Activity list:
a – Translate this sentence from the article about the gas plant turnaround into French: "In this case, the venerable Steelman gas plant, owned and operated by Plains Midstream Canada, was due for its turnaround in September."
b – Using the article about the gas plant turnaround, explain in one to three sentences why periodic maintenance projects like turnarounds are carried out.
c – Reproduce word for word the passage of the gas plant turnaround article that starts at the words "Skip to content" and ends after "loss of production.".

Excerpt provided:
++++++++

Skip to content

Anatomy of a gas plant turnaround

30 workers, 120 contractors and 10 days to get it done

Steelman– Your truck needs an oil change, the furnace needs annual maintenance, and gas plants and oil batteries need turnarounds.

In this case, the venerable Steelman gas plant, owned and operated by Plains Midstream Canada, was due for its turnaround in September.

These periodic maintenance projects, sometimes called shutdowns, are done to make sure everything is working, what needs to be fixed is fixed, and no maintenance issues will arise to cause either a safety issue or loss of production.

Turnarounds are a preventative maintenance program, according to Earl McLaren. He’s Plains’ district manager for LPG assets, including their gas plant at Steelman, northeast of Bienfait. Certain items, like those regulated under the Technical Safety Authority of Saskatchewan (and its predecessor, the Saskatchewan Boiler Branch), have mandated inspection intervals.

The ultimate purpose, McLaren said, “Is so that everything stays in the pipe, and the vessels and associated equipment.”

As the plant operates, periodic inspections throughout the year like ultrasonic testing of vessel wall thickness can identify areas requiring attention during the next shutdown. Even if the ultrasonic testing has no indications of issues, there still must be visual inspections of many items, from the inside, in vessels that are not built for typical human occupation.

For vessels that have an interior coating (not all do) to provide a corrosion protection barrier, that coating needs to be looked at. It might require the coating to be replaced.

++++++++

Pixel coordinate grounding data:
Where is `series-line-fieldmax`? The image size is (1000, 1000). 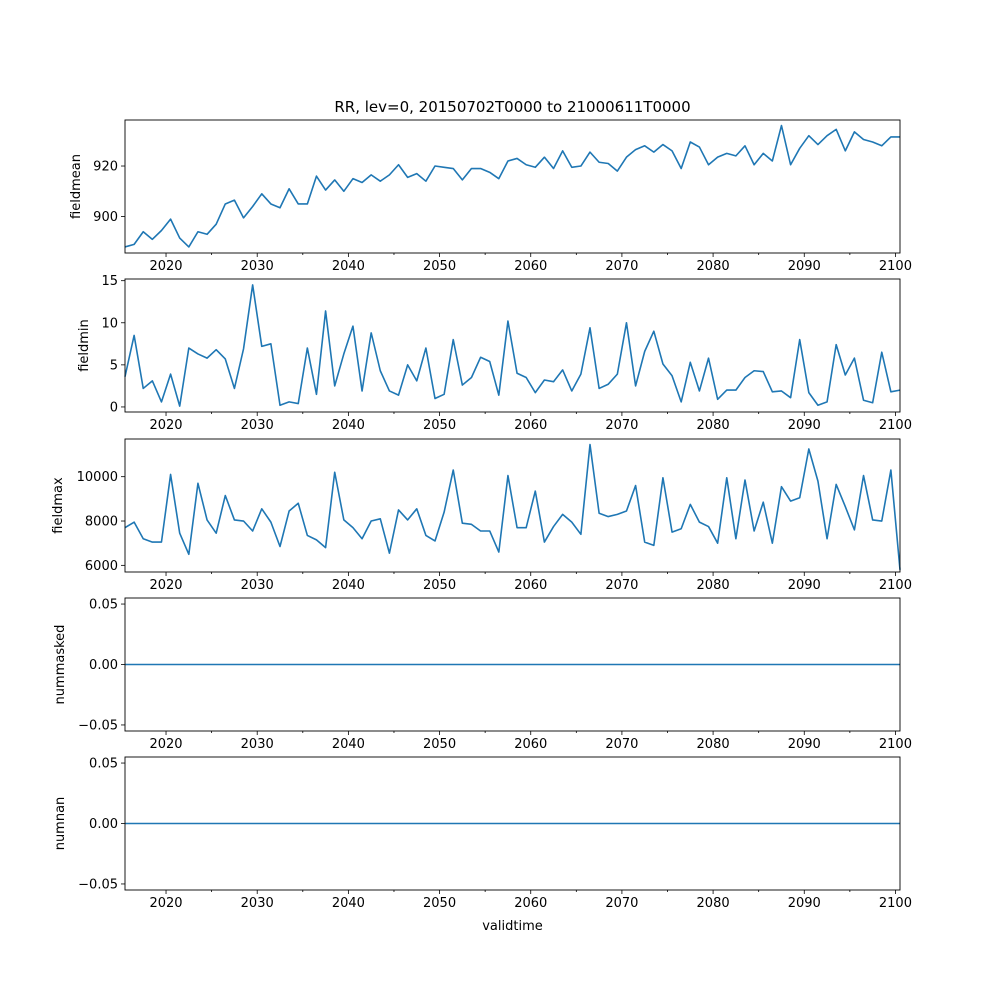
series-line-fieldmax is located at coordinates (512, 506).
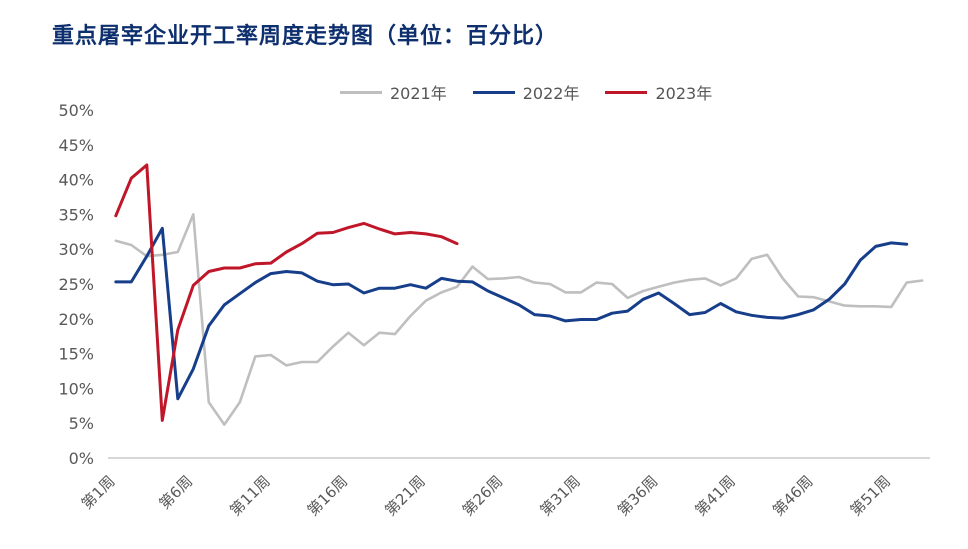 The image size is (968, 549). Describe the element at coordinates (328, 496) in the screenshot. I see `x-tick-label: 第16周` at that location.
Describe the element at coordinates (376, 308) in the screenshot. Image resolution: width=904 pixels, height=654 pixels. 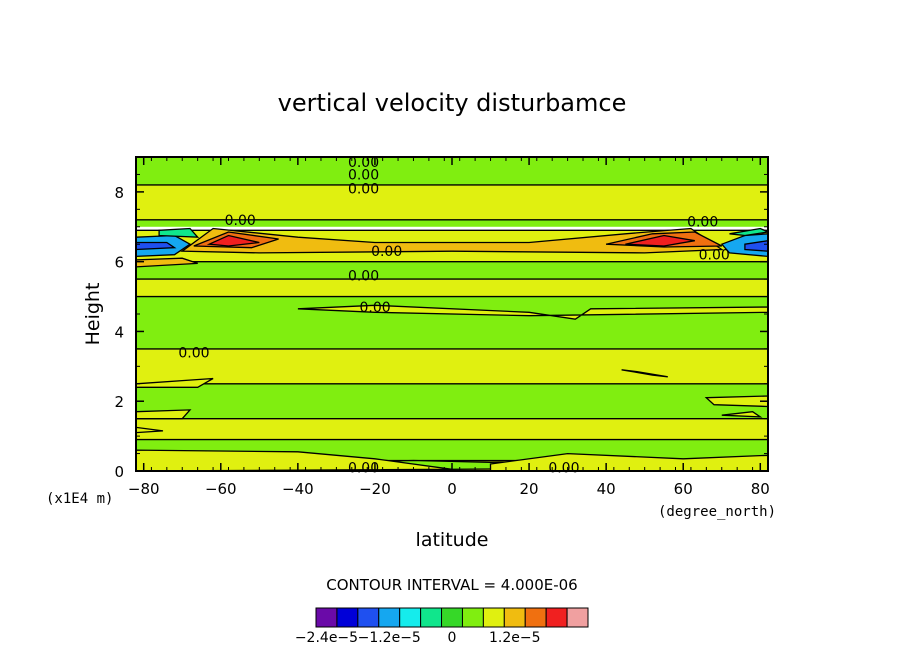
I see `contour-label-6: 0.00` at that location.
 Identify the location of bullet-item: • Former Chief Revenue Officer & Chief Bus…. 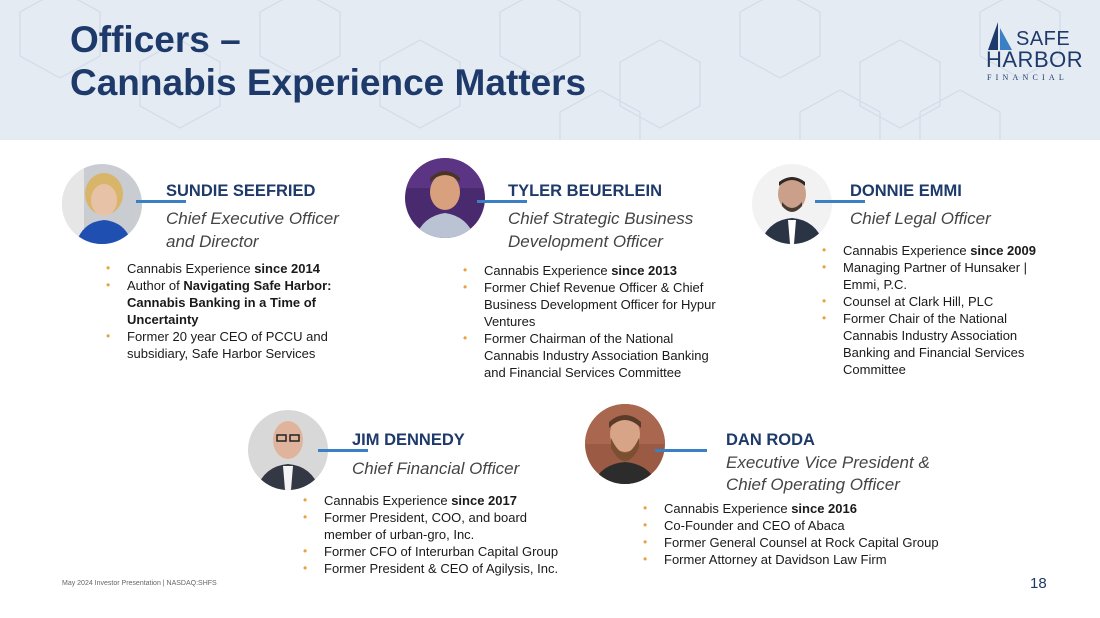
(608, 304).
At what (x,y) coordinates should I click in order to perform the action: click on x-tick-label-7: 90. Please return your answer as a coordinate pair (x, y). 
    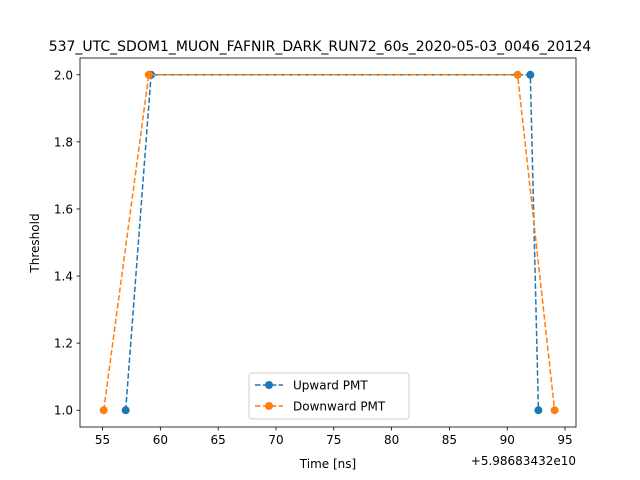
    Looking at the image, I should click on (508, 440).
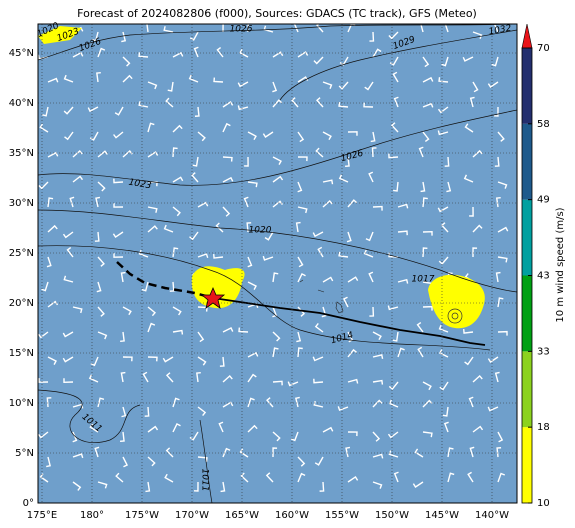  Describe the element at coordinates (142, 516) in the screenshot. I see `x-tick-label: 175°W` at that location.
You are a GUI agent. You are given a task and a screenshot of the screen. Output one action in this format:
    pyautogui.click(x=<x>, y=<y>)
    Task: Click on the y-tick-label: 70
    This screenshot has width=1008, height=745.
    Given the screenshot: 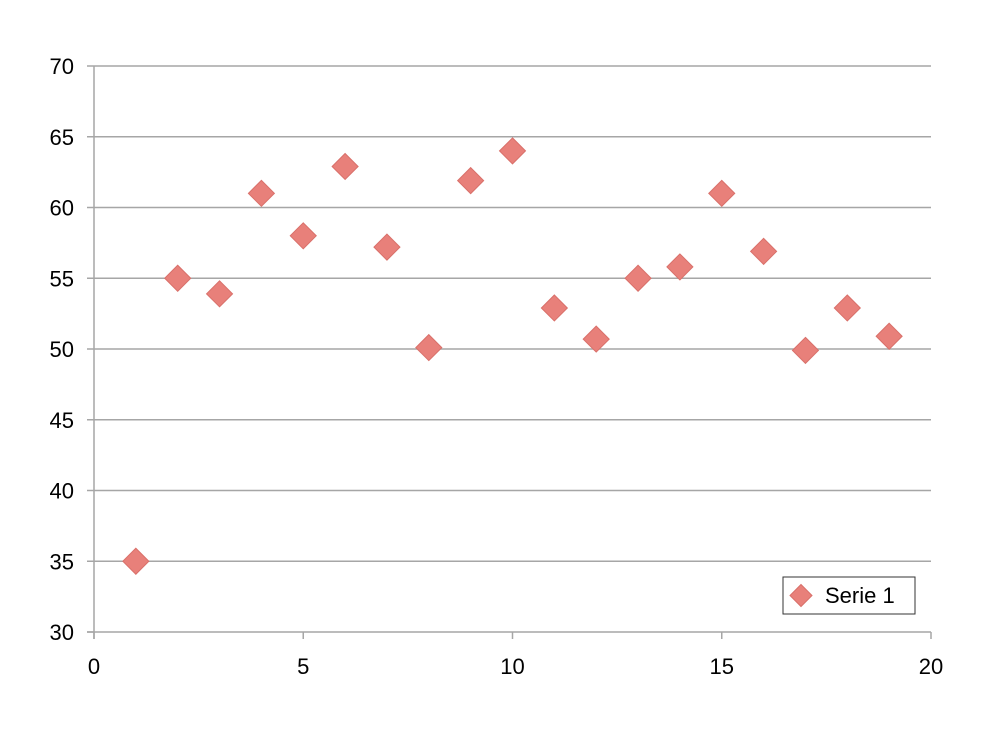 What is the action you would take?
    pyautogui.click(x=62, y=66)
    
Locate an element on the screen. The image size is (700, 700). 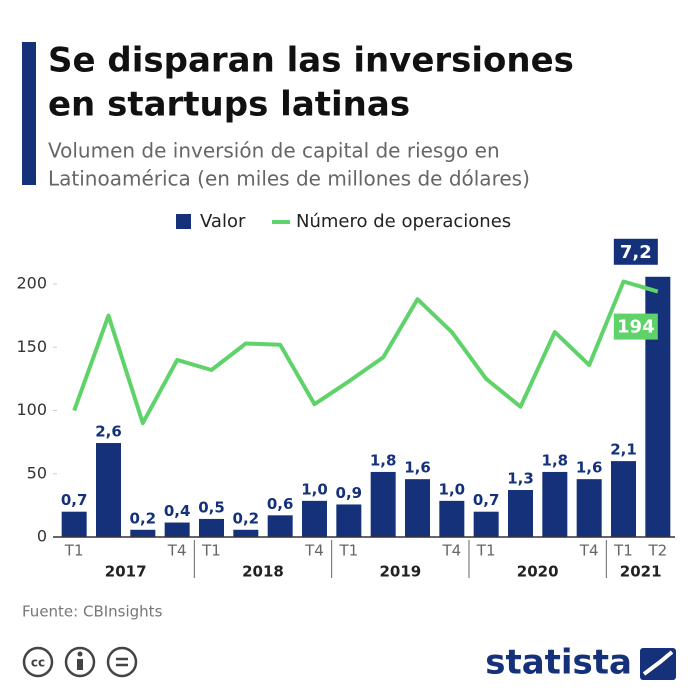
logo-icon is located at coordinates (658, 664).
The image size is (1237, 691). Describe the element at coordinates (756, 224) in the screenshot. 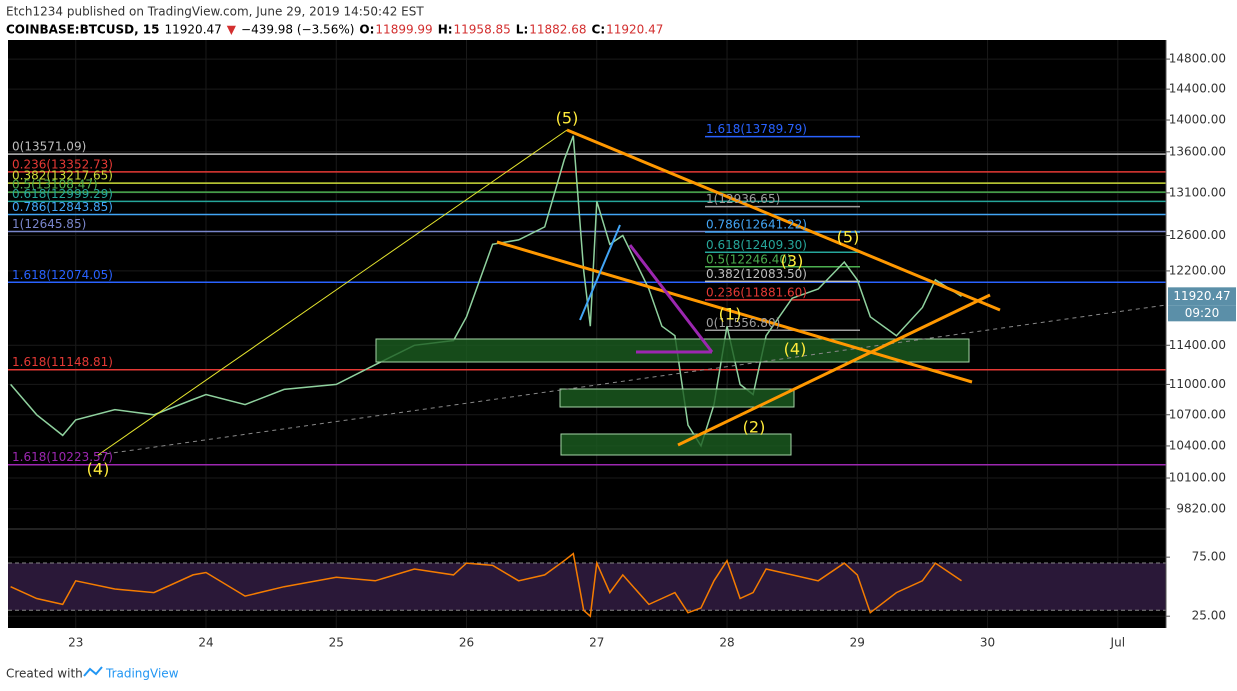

++++++++

Solutions:
a – Dans ce cas, la vénérable usine de gaz de Steelman, détenue et exploitée par Plains Midstream Canada, devait faire l'objet de son arrêt technique en septembre.

b – They are done to make sure everything is working and that whatever needs to be fixed gets fixed, so that no maintenance issues arise to cause a safety issue or a loss of production. According to Earl McLaren, their ultimate purpose is to keep everything in the pipe, the vessels and the associated equipment.

c –
Skip to content

Anatomy of a gas plant turnaround

30 workers, 120 contractors and 10 days to get it done

Steelman– Your truck needs an oil change, the furnace needs annual maintenance, and gas plants and oil batteries need turnarounds.

In this case, the venerable Steelman gas plant, owned and operated by Plains Midstream Canada, was due for its turnaround in September.

These periodic maintenance projects, sometimes called shutdowns, are done to make sure everything is working, what needs to be fixed is fixed, and no maintenance issues will arise to cause either a safety issue or loss of production.